JP3980125B2 - Camera lens drive mechanism - Google Patents

Description

[0001]
TECHNICAL FIELD OF THE INVENTION
The present invention relates to a lens driving mechanism of a camera that drives a plurality of mechanisms such as a zoom lens, a zoom finder, and a zoom strobe through an identical rotary lens barrel.
[0002]
[Prior art and its problems]
Zoom compact cameras equipped with a zoom lens and a zoom finder or a zoom strobe are known. For zooming by rotation of the cam ring, a gear is formed on the cam ring, and the zooming gear (drive pinion) on the motor side and the finder drive gear (driven pinion) of the zoom finder drive mechanism are engaged with the gear. It was. The cam ring gear is shared by the zooming gear and the film underdrive gear, or formed separately by the same module. In any case, conventionally, these gears are formed by a common module.
[0003]
Since a large torque is required for zooming, the gear that meshes with the pinion of the zoom motor is a relatively large module. Therefore, the gear that meshes with the drive pinion of the zoom finder drive mechanism is also formed of the same module. Therefore, the module on the zoom finder drive mechanism side becomes larger than necessary, the diameter of the finder drive pinion is large, and the center position is away from the optical axis.
[0004]
5 and 6 show a main part of a conventional camera including a zoom lens and a zoom finder. FIG. 5 is a cross-sectional view showing the upper half of the main part of the zoom lens taken along the optical axis, and FIG. 6 is a schematic front view showing the configuration of the cam ring and pinion. The conventional camera is provided with a cam ring 15 ′ having a zooming pinion 21 ′ and a finder driving pinion 27 ′ having the same module and a gear 17 ′ with which the pinions 21 ′ and 27 ′ mesh. The zooming gear 21 ′ and the finder driving gear 27 ′ are arranged on the opposite sides of the optical axis, but the distance from the optical axis of the zooming gear 21 ′ and the finder driving gear 27 ′, the teeth In order to facilitate the comparison of the position of the tip circle and the like, FIG. 5 shows the positions of the gears 21 ′ and 27 ′ in the circumferential direction being shifted and the center being positioned on the paper surface.
[0005]
As is apparent from these drawings, in the conventional camera, the pinions 27 ′ and 21 ′ are located within the same radius from the optical axis O. That is, the modules of the pinion 21 ', 27' and the gear 17 'of the cam ring 15' in which these mesh with each other are set to be the same. Since this module was set based on conditions such as torque (maximum load) in order to obtain sufficient strength, the finder drive pinion 27 'and other gears were larger than necessary.
[0006]
OBJECT OF THE INVENTION
The present invention has been made in view of the problems of the above-described conventional camera lens driving mechanism, and an object thereof is to provide a camera lens driving mechanism capable of reducing the size of the camera.
[0007]
SUMMARY OF THE INVENTION
The present invention that achieves this object is a lens driving mechanism that interlocks and drives a zoom lens and a zoom finder by rotation of a lens barrel, a zooming gear for transmitting the rotation of the zoom motor, and a finder optical system The finder driving gear for driving the finder driving gear is set to be smaller than the zooming gear module, and the lens is arranged on a common plane orthogonal to the lens optical axis of the rotating lens barrel. It is characterized by being formed in a region that is substantially symmetric with respect to the optical axis .

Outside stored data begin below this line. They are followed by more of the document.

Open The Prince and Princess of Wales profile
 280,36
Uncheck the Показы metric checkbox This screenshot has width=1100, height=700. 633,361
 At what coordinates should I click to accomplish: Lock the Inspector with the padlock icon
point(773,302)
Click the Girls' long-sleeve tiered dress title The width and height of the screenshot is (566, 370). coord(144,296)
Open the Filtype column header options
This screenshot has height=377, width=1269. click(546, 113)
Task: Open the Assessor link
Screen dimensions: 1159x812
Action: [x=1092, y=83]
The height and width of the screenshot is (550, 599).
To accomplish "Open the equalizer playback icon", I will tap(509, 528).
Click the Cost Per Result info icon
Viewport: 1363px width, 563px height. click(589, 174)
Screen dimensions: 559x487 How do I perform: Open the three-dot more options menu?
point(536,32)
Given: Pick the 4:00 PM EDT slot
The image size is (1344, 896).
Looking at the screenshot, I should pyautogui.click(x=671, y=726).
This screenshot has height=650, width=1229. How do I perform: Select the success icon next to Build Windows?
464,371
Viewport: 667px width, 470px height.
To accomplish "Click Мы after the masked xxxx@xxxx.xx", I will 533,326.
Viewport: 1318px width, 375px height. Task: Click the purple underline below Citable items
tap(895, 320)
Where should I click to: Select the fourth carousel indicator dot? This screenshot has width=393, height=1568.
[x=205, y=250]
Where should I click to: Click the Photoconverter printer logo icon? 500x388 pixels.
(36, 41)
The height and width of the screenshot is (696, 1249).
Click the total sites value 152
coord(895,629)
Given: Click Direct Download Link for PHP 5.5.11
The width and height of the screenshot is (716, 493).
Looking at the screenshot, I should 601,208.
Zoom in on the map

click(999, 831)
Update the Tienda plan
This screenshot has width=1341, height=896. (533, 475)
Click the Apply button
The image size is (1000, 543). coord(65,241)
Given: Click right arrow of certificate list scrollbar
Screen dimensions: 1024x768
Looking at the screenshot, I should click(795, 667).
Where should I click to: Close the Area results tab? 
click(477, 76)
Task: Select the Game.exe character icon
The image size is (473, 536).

According to a fifth aspect of the present invention, there is provided a lens driving mechanism for driving the zoom lens and the zoom strobe in conjunction with each other by the rotation of the rotating lens barrel, a zooming gear for transmitting the rotation of the zoom motor, and the irradiation of the zoom strobe. The driving gear for driving the variable angle mechanism is set so that the driving gear module is smaller than the zooming gear module, and the lens is on a common plane orthogonal to the lens optical axis of the rotating barrel. It is characterized in that it is formed in a region that is substantially symmetrical with respect to the optical axis.
[0008]
DETAILED DESCRIPTION OF THE INVENTION
The present invention will be described below with reference to the drawings. FIG. 1 is a front view showing a main part of a zoom compact camera equipped with a retractable two-group zoom lens to which the present invention is applied. A zoom lens 13 is mounted on the front of the camera body 11 at a position slightly lower right than the center. Only the cam ring 15 is shown in the figure. A photometric element 12a, a self-timer display element 12b, light emitting / receiving elements 12c and 12d for distance measurement, a zoom finder 29, and a zoom strobe 12e are arranged on the upper front of the camera body 11 from the left side.
[0009]
On the outer periphery of the cam ring 15, a zooming gear 17 that meshes with a zooming pinion 21 and a finder driving gear 19 that meshes with a finder driving pinion 27 are formed in a circumferential direction at a position sandwiching the optical axis O.
[0010]
The rotation of a zooming motor 23 mounted in the camera body as a drive source is transmitted to the zooming pinion 21 via a reduction gear train 25. The cam ring 15 is rotationally driven by the rotation of the zooming pinion 21. In the zoom lens 13, the lens barrel protrudes from the retracted position to the shootable position, zooms in the shooting area between the shootable position and the most protruded position, and is pulled from the shootable area to the retracted position.
[0011]
Further, the finder driving pinion 27 is rotated by the rotation of the cam ring 15. The finder drive pinion 27 drives the zoom mechanism of the zoom finder 29, and the finder field magnification changes according to the focal length (view angle) of the zoom lens 13.
[0012]
The configuration of the gears 17 and 19 and the pinions 21 and 27 of the cam ring 15 will be described in more detail with reference to FIG. FIG. 2 is an enlarged front view showing the configuration of the cam ring and the pinion, where (A) is an enlarged view of the vicinity of the zooming pinion 21 and (B) is an enlarged view of the vicinity of the finder driving pinion 27. .
[0013]
Assuming that the module of the zooming pinion 21 and the zooming gear 17 is M1, and the module of the finder driving pinion 27 and the finder driving gear 19 is M2, in the illustrated embodiment, these modules M1 and M2 satisfy M1> M2. Is set to Therefore, the pitch circle radius of the finder driving pinion 27 and the finder driving gear 19 is smaller than the pitch circle radius of the zooming pinion 21 and the zooming gear 17.
[0014]
Further, if the distance from the rotation center (optical axis O) of the zooming pinion cam ring 15 to the axis of the zooming pinion 21 is r1, and the distance from the axis of the finder driving pinion 27 is r2, then r2 <r1. . The maximum radius R2 from the optical axis O to the tooth tip circle of the zooming pinion 21 is smaller than the maximum radius R1 from the optical axis O to the tooth tip circle of the finder driving pinion 27.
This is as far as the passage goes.